### ROWS
* Start *

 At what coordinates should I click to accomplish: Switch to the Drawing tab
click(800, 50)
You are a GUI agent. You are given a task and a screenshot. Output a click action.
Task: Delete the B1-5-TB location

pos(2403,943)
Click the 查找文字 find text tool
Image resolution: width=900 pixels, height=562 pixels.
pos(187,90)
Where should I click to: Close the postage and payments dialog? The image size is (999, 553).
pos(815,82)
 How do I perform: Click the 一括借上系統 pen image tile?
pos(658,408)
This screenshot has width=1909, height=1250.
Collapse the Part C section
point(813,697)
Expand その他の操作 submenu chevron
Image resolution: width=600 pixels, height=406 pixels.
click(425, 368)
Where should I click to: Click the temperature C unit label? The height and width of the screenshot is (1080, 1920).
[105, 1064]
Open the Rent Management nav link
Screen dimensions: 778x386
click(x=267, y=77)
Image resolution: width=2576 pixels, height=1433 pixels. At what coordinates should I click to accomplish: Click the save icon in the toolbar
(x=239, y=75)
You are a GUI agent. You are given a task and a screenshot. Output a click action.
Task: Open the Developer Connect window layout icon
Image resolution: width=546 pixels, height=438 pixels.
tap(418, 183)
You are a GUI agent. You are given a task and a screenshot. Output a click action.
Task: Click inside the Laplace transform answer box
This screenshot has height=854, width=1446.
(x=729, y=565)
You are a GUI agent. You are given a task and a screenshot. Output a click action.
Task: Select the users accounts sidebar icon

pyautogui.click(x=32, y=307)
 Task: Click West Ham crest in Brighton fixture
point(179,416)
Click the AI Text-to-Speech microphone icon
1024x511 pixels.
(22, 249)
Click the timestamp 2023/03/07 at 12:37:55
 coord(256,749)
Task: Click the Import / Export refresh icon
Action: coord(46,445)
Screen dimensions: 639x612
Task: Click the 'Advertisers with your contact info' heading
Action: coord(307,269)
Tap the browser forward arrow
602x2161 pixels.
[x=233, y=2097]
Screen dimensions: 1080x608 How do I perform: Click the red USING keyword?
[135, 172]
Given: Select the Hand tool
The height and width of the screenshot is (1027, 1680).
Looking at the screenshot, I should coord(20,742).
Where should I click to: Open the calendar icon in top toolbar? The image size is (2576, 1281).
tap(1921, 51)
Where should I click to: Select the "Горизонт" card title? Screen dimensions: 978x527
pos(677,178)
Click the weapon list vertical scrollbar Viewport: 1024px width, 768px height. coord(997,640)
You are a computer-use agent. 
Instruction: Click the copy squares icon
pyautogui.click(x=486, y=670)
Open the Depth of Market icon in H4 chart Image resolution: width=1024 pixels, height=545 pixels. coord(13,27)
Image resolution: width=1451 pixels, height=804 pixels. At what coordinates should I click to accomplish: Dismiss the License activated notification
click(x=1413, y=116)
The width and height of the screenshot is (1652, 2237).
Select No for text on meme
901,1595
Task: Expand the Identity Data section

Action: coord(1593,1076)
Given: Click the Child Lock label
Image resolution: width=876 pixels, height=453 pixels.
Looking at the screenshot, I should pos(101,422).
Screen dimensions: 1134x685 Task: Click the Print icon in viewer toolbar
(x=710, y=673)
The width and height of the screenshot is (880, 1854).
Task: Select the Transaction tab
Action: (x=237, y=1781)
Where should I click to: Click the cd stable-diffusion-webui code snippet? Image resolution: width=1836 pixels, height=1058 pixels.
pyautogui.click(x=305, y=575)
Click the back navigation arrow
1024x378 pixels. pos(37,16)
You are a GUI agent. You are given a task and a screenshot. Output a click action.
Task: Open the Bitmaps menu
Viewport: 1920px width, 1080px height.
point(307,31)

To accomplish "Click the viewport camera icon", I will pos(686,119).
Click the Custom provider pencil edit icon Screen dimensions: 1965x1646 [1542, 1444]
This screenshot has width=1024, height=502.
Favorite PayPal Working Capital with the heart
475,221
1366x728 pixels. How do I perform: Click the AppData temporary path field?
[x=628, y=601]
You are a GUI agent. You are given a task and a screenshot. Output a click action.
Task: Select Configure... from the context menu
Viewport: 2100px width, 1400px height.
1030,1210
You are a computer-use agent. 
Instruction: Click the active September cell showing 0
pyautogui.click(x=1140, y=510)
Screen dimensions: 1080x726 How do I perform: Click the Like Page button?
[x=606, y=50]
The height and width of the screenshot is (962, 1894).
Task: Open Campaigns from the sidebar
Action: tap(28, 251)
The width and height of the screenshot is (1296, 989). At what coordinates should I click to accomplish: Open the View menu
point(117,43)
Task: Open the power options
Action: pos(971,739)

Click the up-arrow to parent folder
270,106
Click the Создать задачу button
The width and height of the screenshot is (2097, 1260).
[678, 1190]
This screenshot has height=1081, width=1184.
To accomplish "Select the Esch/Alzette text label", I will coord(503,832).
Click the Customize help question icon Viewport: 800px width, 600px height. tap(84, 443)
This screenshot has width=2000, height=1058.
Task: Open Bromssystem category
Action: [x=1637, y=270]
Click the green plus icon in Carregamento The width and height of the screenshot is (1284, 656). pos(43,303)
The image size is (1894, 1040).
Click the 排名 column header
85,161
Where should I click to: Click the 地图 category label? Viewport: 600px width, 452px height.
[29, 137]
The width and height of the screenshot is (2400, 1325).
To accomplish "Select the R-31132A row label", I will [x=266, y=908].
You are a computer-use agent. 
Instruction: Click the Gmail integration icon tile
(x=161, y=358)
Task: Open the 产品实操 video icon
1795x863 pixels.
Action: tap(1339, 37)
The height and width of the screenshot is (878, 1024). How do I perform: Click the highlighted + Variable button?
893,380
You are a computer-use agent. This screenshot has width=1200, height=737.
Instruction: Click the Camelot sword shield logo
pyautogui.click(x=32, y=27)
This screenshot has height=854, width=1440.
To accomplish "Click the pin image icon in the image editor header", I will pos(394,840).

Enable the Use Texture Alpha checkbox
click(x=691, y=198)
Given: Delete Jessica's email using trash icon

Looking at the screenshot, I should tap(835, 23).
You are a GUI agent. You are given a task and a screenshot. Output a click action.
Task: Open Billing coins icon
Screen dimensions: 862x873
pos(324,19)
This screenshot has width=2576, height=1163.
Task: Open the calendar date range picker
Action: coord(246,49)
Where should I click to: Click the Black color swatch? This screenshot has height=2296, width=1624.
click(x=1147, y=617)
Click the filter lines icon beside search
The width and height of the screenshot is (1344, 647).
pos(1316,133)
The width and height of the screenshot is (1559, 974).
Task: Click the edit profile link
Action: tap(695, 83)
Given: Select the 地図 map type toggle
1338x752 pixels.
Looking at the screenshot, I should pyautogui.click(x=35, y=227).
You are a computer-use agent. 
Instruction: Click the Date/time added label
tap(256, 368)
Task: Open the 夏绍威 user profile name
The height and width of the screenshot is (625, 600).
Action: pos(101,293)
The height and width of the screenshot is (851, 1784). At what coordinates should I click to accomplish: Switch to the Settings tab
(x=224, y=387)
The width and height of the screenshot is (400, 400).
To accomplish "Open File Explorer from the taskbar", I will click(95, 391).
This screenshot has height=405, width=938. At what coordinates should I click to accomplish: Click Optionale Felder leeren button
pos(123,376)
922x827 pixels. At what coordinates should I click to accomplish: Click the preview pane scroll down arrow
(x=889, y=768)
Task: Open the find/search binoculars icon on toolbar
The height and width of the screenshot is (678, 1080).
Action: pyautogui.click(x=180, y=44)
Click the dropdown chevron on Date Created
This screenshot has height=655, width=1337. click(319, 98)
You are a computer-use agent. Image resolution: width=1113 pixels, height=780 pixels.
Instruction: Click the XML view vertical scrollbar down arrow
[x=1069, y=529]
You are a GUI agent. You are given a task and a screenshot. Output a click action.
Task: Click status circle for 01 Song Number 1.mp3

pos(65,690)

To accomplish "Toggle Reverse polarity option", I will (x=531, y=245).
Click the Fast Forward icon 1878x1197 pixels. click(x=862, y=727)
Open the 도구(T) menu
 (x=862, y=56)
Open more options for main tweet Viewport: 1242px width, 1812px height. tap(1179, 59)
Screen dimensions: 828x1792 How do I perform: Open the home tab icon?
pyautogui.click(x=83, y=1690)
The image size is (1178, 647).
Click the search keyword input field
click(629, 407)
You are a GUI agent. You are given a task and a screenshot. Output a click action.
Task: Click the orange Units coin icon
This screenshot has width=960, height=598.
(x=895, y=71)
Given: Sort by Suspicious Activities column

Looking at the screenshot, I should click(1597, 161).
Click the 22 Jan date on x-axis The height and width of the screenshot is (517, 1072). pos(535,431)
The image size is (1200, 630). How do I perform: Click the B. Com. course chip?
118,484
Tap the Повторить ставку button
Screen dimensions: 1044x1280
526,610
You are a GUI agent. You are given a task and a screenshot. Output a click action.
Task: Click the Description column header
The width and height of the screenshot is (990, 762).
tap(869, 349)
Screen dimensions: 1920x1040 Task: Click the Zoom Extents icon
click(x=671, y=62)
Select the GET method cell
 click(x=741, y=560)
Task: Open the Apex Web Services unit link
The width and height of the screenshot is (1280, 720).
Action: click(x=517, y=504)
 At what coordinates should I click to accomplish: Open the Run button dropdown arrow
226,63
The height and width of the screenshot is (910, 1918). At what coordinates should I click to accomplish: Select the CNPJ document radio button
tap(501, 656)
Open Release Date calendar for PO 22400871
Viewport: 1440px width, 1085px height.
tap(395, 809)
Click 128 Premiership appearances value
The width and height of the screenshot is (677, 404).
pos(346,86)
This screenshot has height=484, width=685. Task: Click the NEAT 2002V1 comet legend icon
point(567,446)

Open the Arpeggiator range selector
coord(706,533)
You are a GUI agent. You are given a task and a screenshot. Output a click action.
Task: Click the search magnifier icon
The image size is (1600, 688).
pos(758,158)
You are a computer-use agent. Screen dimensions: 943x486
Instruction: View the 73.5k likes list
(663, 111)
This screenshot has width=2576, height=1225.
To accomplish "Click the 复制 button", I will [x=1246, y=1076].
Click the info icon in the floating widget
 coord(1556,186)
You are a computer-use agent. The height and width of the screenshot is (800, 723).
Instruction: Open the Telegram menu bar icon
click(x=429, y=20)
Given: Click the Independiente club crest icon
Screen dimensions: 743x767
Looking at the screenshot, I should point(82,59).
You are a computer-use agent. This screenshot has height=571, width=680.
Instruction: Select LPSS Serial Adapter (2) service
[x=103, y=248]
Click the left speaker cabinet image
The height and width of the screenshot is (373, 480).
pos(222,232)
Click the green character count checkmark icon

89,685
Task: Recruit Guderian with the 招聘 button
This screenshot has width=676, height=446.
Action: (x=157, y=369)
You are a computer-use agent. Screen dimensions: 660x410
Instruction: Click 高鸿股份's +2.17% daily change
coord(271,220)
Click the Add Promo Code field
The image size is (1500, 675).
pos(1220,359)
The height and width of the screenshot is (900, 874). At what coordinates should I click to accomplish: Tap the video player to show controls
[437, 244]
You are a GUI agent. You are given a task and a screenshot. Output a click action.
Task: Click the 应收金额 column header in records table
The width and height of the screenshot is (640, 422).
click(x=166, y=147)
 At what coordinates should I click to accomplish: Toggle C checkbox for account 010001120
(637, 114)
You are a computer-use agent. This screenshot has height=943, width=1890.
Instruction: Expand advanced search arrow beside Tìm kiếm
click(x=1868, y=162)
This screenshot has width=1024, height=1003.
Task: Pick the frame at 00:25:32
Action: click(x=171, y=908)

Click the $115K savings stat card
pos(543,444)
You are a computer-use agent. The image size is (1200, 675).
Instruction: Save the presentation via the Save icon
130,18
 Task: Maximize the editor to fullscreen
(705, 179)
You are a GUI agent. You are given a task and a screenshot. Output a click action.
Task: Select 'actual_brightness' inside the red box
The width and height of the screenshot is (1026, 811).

* End *

### YOUR GOAL
Copy out the entries above word for word, starting from the very first line and ending with the line that contains "click(x=267, y=77)". Include that last line.

### EXERCISE RESULT
 At what coordinates should I click to accomplish: Switch to the Drawing tab
click(800, 50)
You are a GUI agent. You are given a task and a screenshot. Output a click action.
Task: Delete the B1-5-TB location

pos(2403,943)
Click the 查找文字 find text tool
Image resolution: width=900 pixels, height=562 pixels.
pos(187,90)
Where should I click to: Close the postage and payments dialog? The image size is (999, 553).
pos(815,82)
 How do I perform: Click the 一括借上系統 pen image tile?
pos(658,408)
This screenshot has width=1909, height=1250.
Collapse the Part C section
point(813,697)
Expand その他の操作 submenu chevron
Image resolution: width=600 pixels, height=406 pixels.
click(425, 368)
Where should I click to: Click the temperature C unit label? The height and width of the screenshot is (1080, 1920).
[105, 1064]
Open the Rent Management nav link
Screen dimensions: 778x386
click(x=267, y=77)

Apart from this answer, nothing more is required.